According to the Irish Prison Service (IPS), committals to prison dropped by almost 15 per cent in 2016, with 8,439 people put behind bars for failing to pay various court-imposed penalties.
The figure is expected to drop to as low as about 4,500 in 2017.
It marks a significant turnaround. In 2015, almost 9,900 people ended up in prison for failing to pay up, an increase of more than 10 per cent on the previous year.
The sea change will be welcomed by Government as proof of the effectiveness of the 2014 Fines Act, which came into force at the beginning of last year.
The following June, Minister for Justice Frances Fitzgerald said the legislation would see non-payment of fines committals reduce dramatically.
Launching the IPS annual report on Monday, Ms Fitzgerald said the rate of committals was cut by about half for the first quarter of 2017, and that trend is expected to continue.
Wage attachment order
Under the Act, fines are set at a level that takes into account the person’s finances. Those fines over €100 can be paid by instalment and if a person fails to pay, the judge can consider a wage attachment order, a recovery order, or a community service order. Imprisonment is now seen as a last resort.
“At the end of the day if somebody doesn’t pay a fine they will end up in prison but be very clear, there will be quite a number of steps before that,” Ms Fitzgerald said at the report’s launch in Mountjoy Prison.
Last year saw a total of 15,099 committals in general to Ireland’s 14 prison facilities, which is a 12.2 per cent drop on the 17,206 figure from 2015. The majority, about 80 per cent, were men.
Of the total, 11,660 were serving sentences, 2,976 were on remand, 37 were there for European Arrest Warrant extradition proceedings, 421 under immigration law and five for indefinite contempt of court.
The overall daily average number of prisoners in custody in 2016 was 3,718 compared to 3,722 in 2015.
The IPS has an annual budget of €332 million and employs 3,215 staff. Last year, it cost the State €68,628 to keep a prisoner behind bars for 12 months, although this dropped slightly from €69,421 in 2015.
There were seven cases of staff whistleblowers bringing complaints under protected disclosure provisions, two of which were upheld. Details on the nature of those complaints were not made available.
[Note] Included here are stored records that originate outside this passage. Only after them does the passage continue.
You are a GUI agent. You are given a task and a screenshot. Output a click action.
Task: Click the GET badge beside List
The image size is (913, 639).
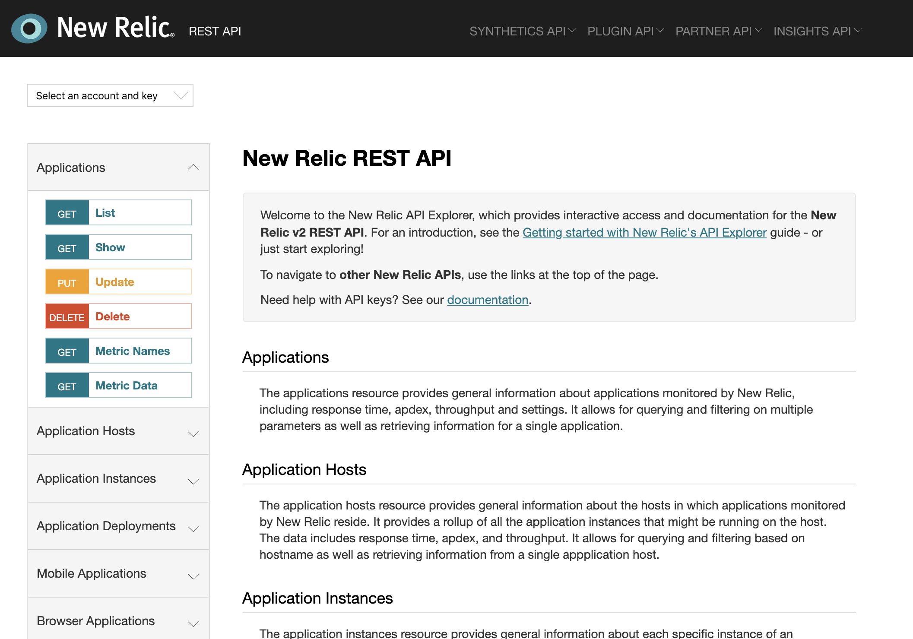[x=67, y=213]
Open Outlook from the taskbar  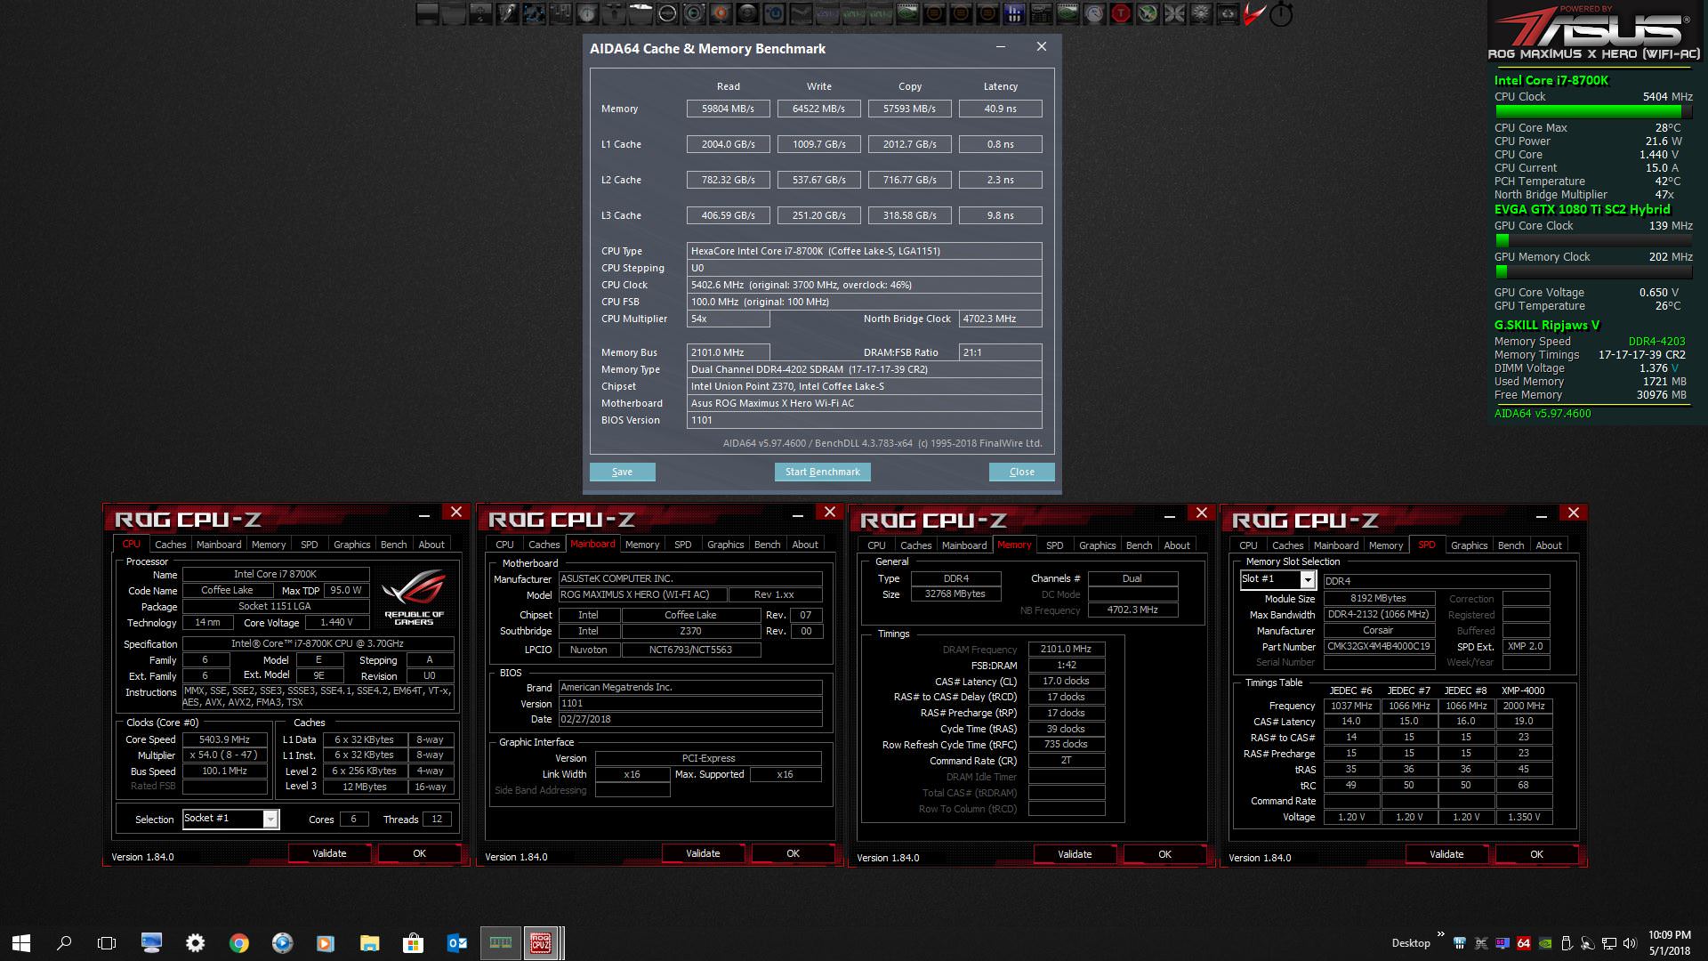(456, 943)
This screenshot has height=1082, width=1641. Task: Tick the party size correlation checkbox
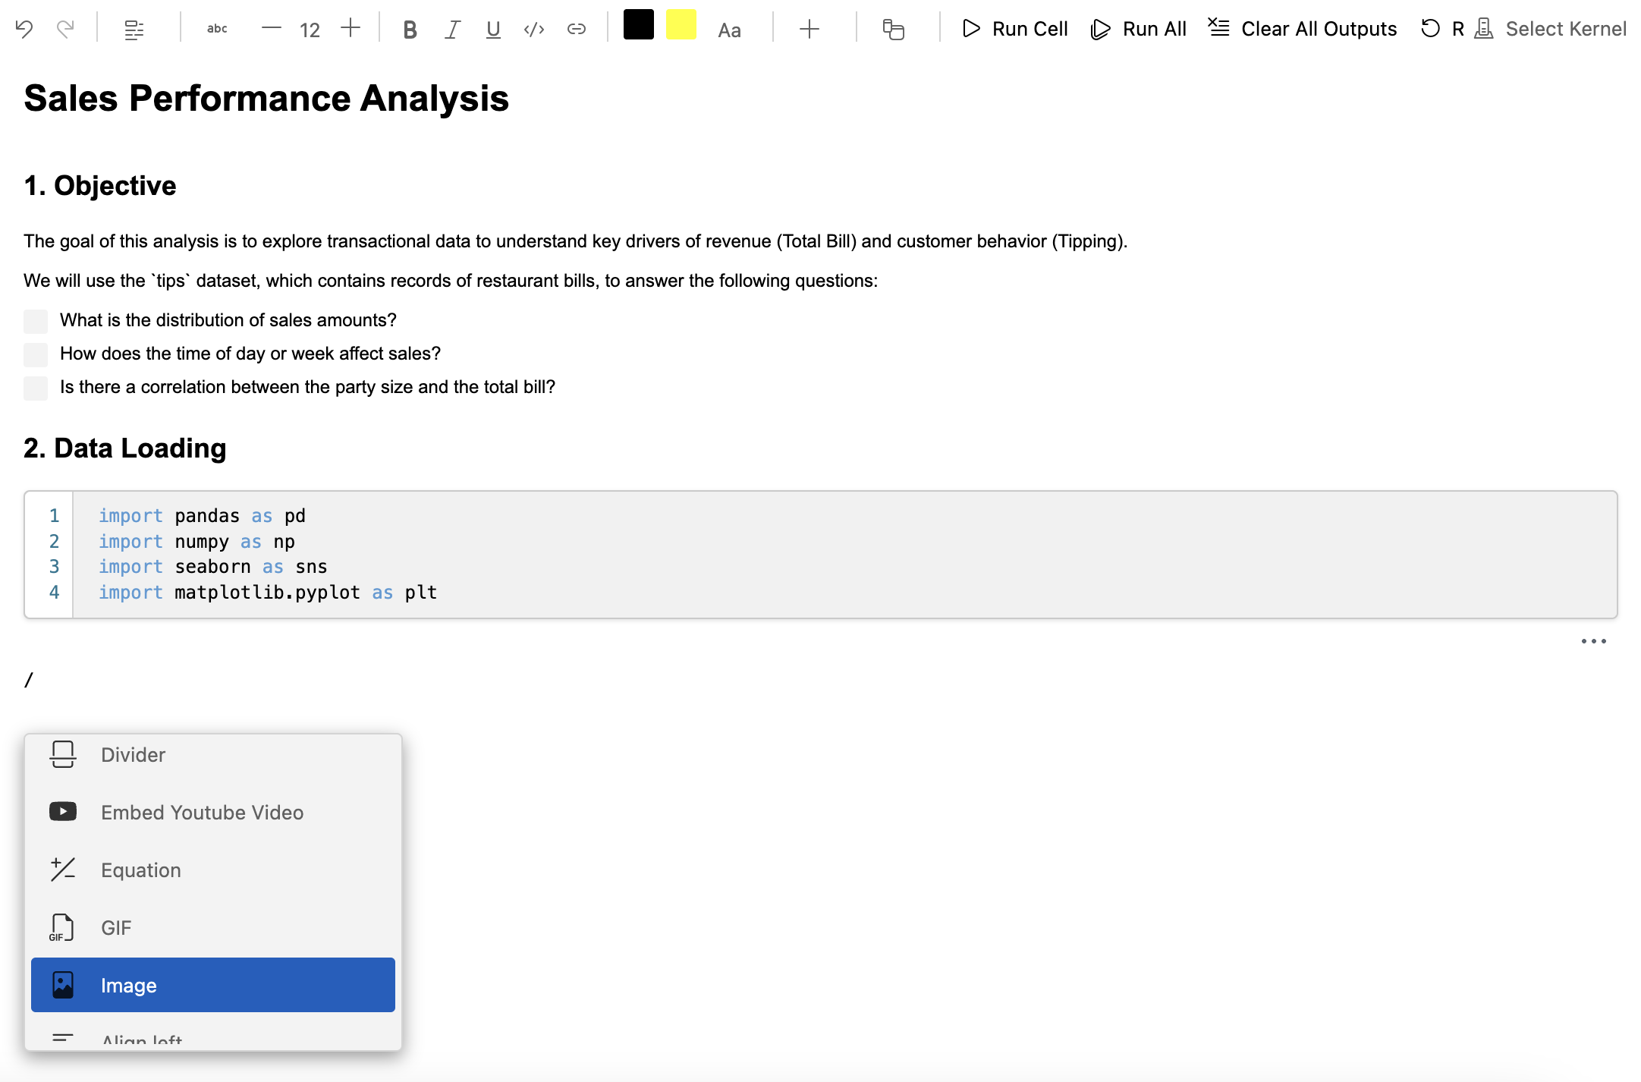point(36,388)
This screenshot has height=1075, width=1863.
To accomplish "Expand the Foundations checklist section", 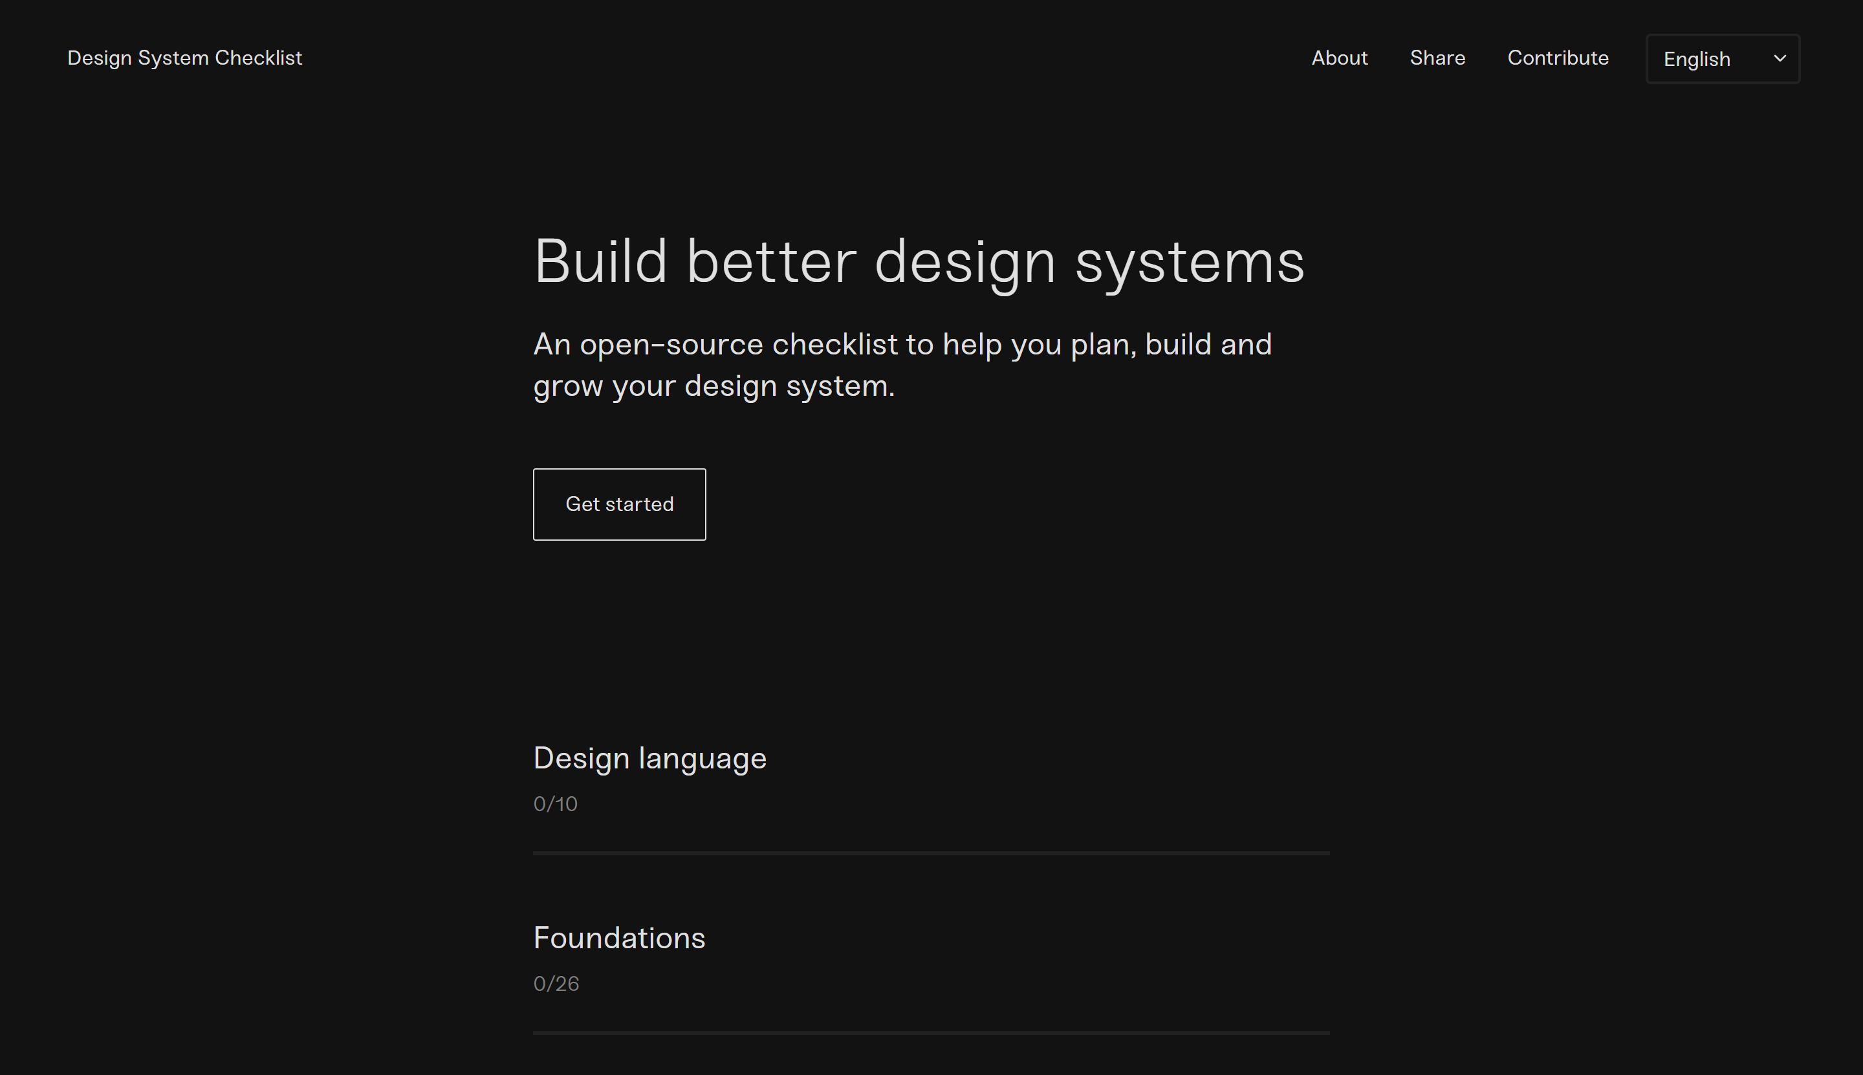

Work to ensure the discontinuation of prison “slopping out”, the process of inmates cleaning out their toilet facilities, continues as part of the IPS capital programme of investment.
“With the construction of a new prison in Cork which opened on February 12th, 2016, and the refurbishment of Mountjoy which is scheduled to be complete in 2017, 98 per cent of prisoners now have access to in-cell sanitation, an increase from 72 per cent of prisoners in 2010,” the report said.
The controversial slopping-out regime was condemned in 1993 by the European Committee on the Prevention of Torture which urged it to be brought to an end.
A breakdown of Irish prison committals shows the numbers of those committed on sentences of less than 12 months has decreased by 3.4 per cent on 2015 and by 27.8 per cent in the last five years.
Sentences of 10 years and more increased by 8 per cent from 36 in 2015 to 39 in 2016, while the numbers committed to life in prison decreased by 15.8 per cent for the year.